Juliana RAMOS, et al., plaintiffs-respondents, v. MAC LAUNDRY HEMP, INC., appellant, Elm Industrial Real Estate Corp., defendant-respondent, et al., defendants.

Decided: October 31, 2005

ROBERT W. SCHMIDT, J.P., BARRY A. COZIER, REINALDO E. RIVERA, and STEVEN W. FISHER, JJ. O'Connor O'Connor Hintz & Deveney, LLP, Melville, N.Y. (Michael T. Reagan of counsel), for appellant.
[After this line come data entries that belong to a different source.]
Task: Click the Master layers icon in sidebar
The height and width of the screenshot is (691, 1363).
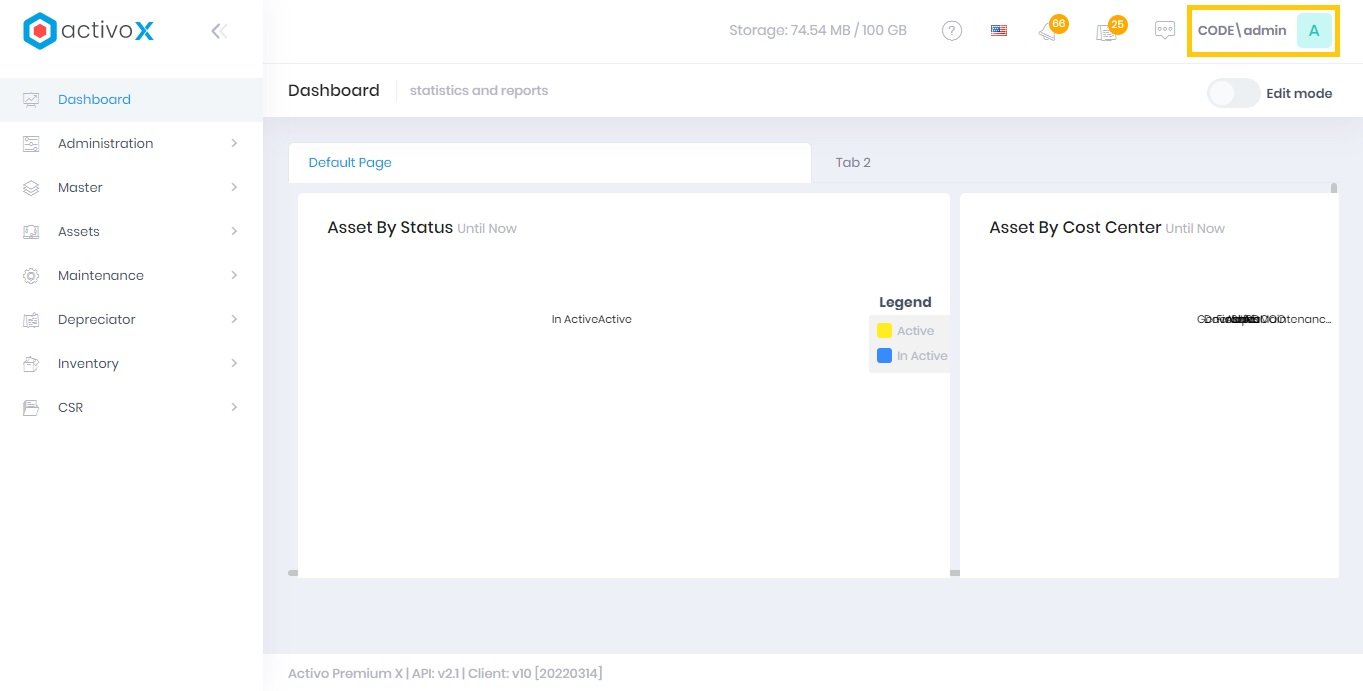Action: pyautogui.click(x=30, y=187)
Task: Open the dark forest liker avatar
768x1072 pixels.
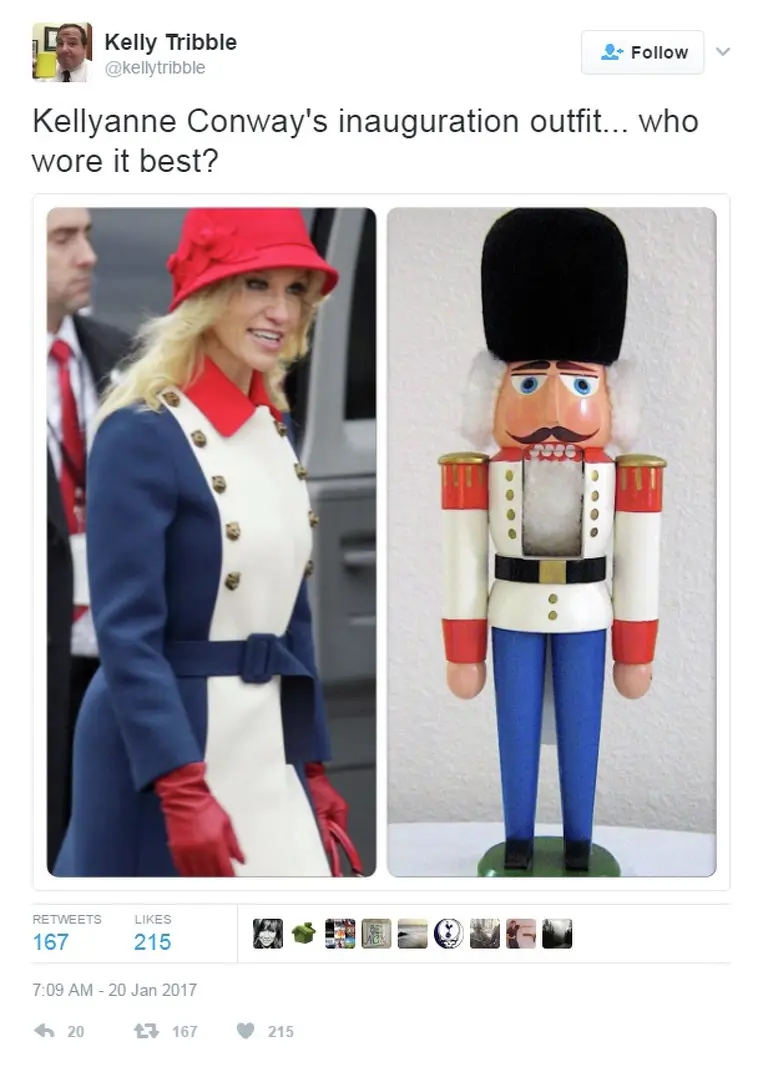Action: point(557,933)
Newman, O'Malley & Epstein, LLC (Alexander J. Wulwick, New York, N.Y. of counsel), for plaintiffs-respondents.

In an action to recover damages for personal injuries, etc., the defendant Mac Laundry Hemp, Inc., appeals from so much of an order of the Supreme Court, Nassau County (Lally, J.), entered November 24, 2004, as denied that branch of the cross motion made by it and the defendant Carvel Holding Corp. which was for summary judgment dismissing the complaint and all cross claims insofar as asserted against it.

ORDERED that the order is affirmed insofar as appealed from, with costs.
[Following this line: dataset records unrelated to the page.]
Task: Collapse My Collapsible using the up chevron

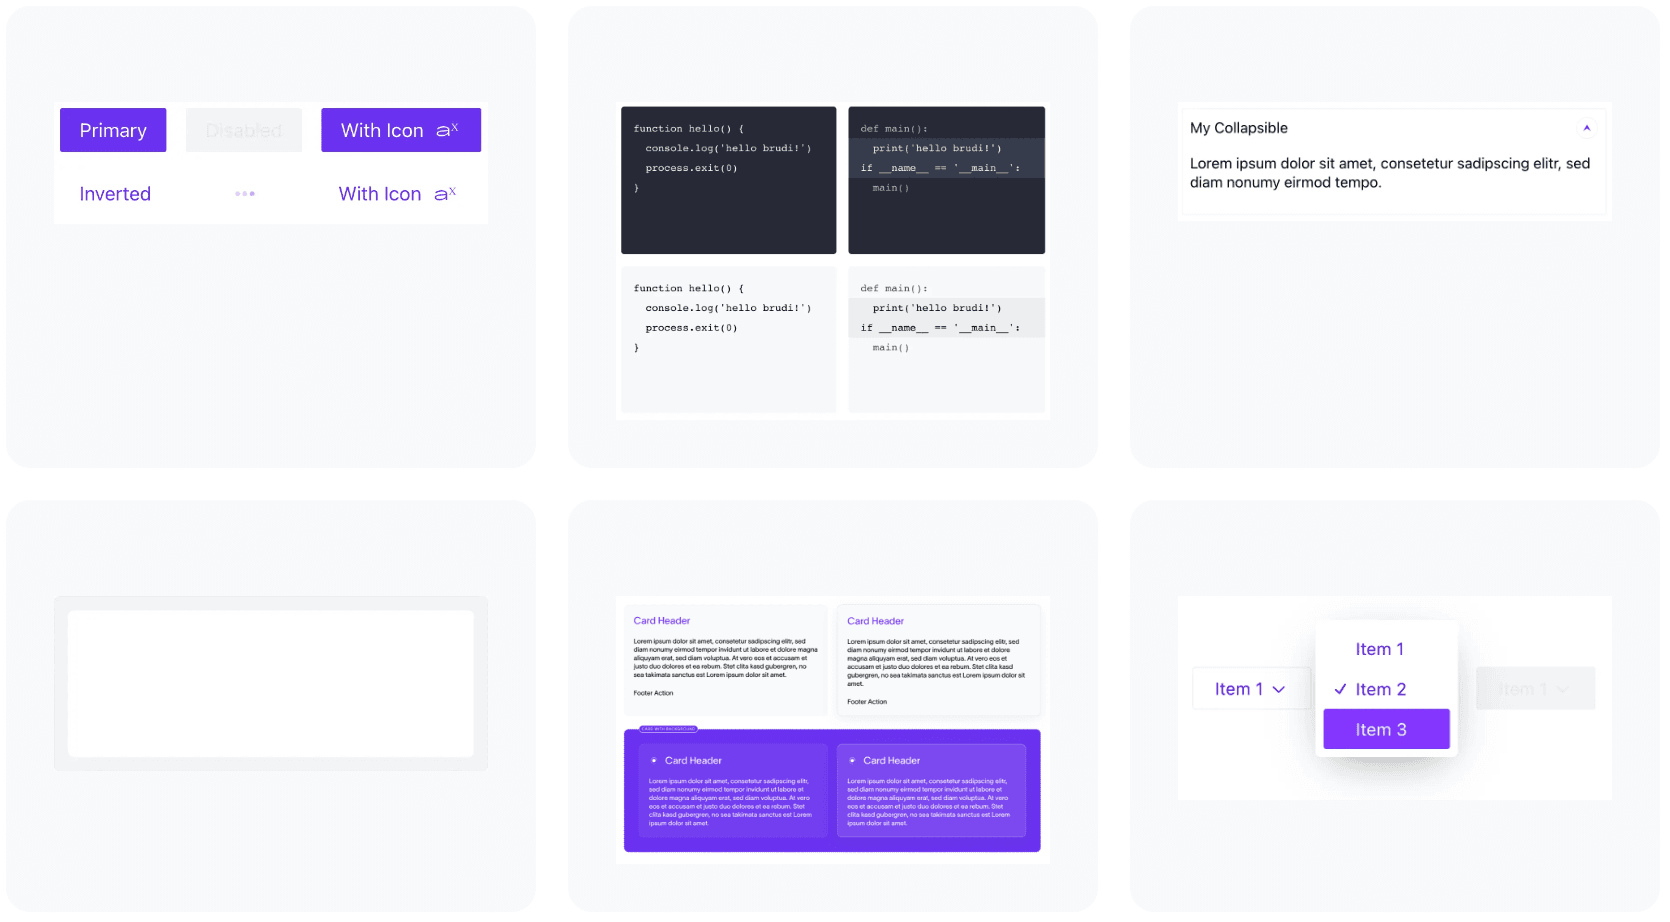Action: coord(1586,128)
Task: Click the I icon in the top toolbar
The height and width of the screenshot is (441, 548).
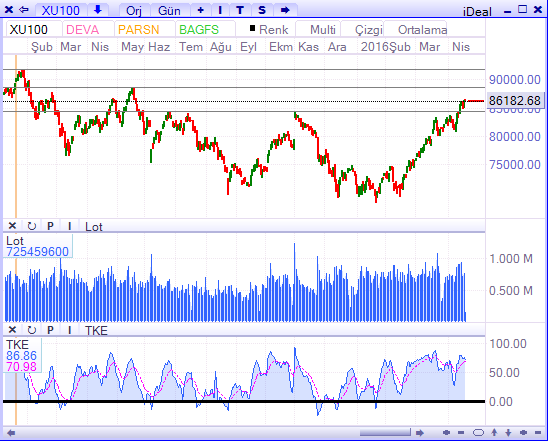Action: click(220, 10)
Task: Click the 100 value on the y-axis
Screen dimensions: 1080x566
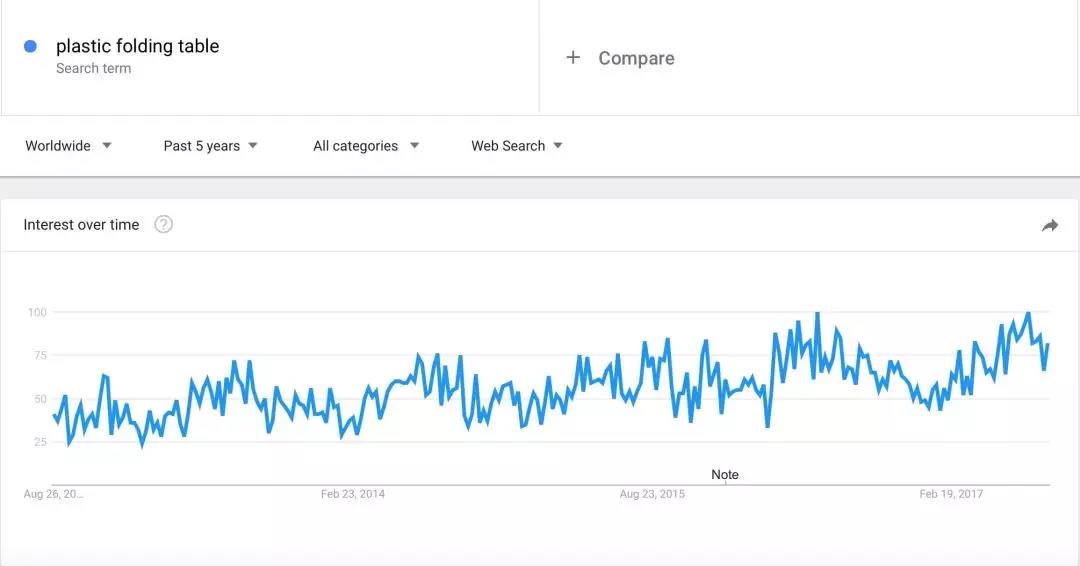Action: (x=37, y=313)
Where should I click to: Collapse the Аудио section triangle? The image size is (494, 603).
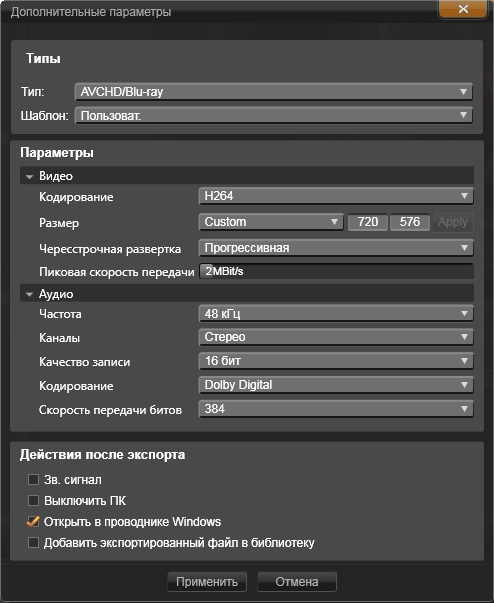click(29, 295)
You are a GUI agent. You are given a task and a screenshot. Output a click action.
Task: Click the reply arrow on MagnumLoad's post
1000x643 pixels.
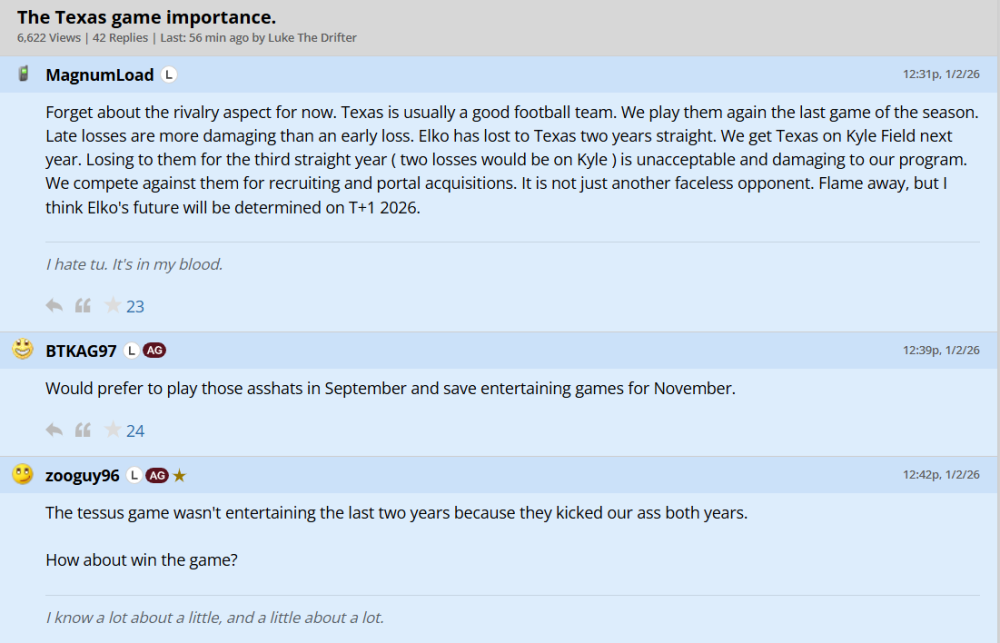pyautogui.click(x=54, y=306)
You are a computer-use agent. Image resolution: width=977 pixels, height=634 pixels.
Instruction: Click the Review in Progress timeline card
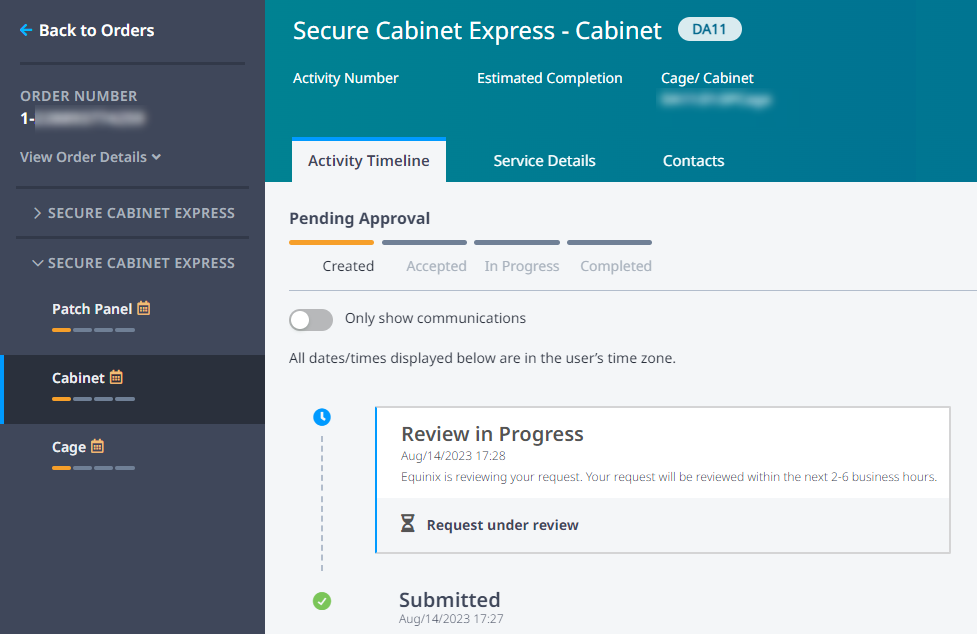[x=662, y=480]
 The plaintiff Juliana Ramos, a customer at the appellant's laundromat, allegedly was injured when the door of a washing machine spontaneously opened and hot water spilled onto her feet.   She and her husband, suing derivatively, commenced this action alleging, inter alia, that the appellant was negligent in failing to inspect, maintain, and repair the washing machine.   The appellant and the defendant Carvel Holding Corp. cross-moved, inter alia, for summary judgment dismissing the complaint and all cross claims insofar as asserted against the appellant on the ground that it did not create or have notice of any defective or dangerous condition.   The Supreme Court, inter alia, denied summary judgment to the appellant.   We affirm.
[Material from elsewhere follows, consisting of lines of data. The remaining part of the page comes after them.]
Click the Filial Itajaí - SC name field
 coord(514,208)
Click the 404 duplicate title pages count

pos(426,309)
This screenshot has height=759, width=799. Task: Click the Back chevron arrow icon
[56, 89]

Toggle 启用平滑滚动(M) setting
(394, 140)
 The appellant was required to make a prima facie showing “to establish the absence of notice as a matter of law” (see Colt v. Great Atl. & Pac. Tea Co., 209 A.D.2d 294, 295, 618 N.Y.S.2d 721;  see Kucera v. Waldbaums Supermarkets, 304 A.D.2d 531, 532, 758 N.Y.S.2d 133).   The appellant cannot meet its burden by “pointing to gaps in its opponent's proof” (Larkin Trucking Co. v. Lisbon Tire Mart, 185 A.D.2d 614, 615, 585 N.Y.S.2d 894;  see Dalton v. Educational Testing Serv., 294 A.D.2d 462, 463, 742 N.Y.S.2d 364).   Here, the appellant did not establish its entitlement to judgment as a matter of law since there was no proof that it lacked constructive notice of the alleged defect or dangerous condition (see Carrillo v. PM Realty Group, 16 A.D.3d 611, 793 N.Y.S.2d 69).   Since the appellant failed to meet its burden, the sufficiency of the plaintiffs' opposing papers need not be considered (see O'Leary v. Bravo Hylan, LLC, 8 A.D.3d 542, 778 N.Y.S.2d 700;  Berkowitz v. Decker Transp. Co., 5 A.D.3d 712, 713, 774 N.Y.S.2d 164).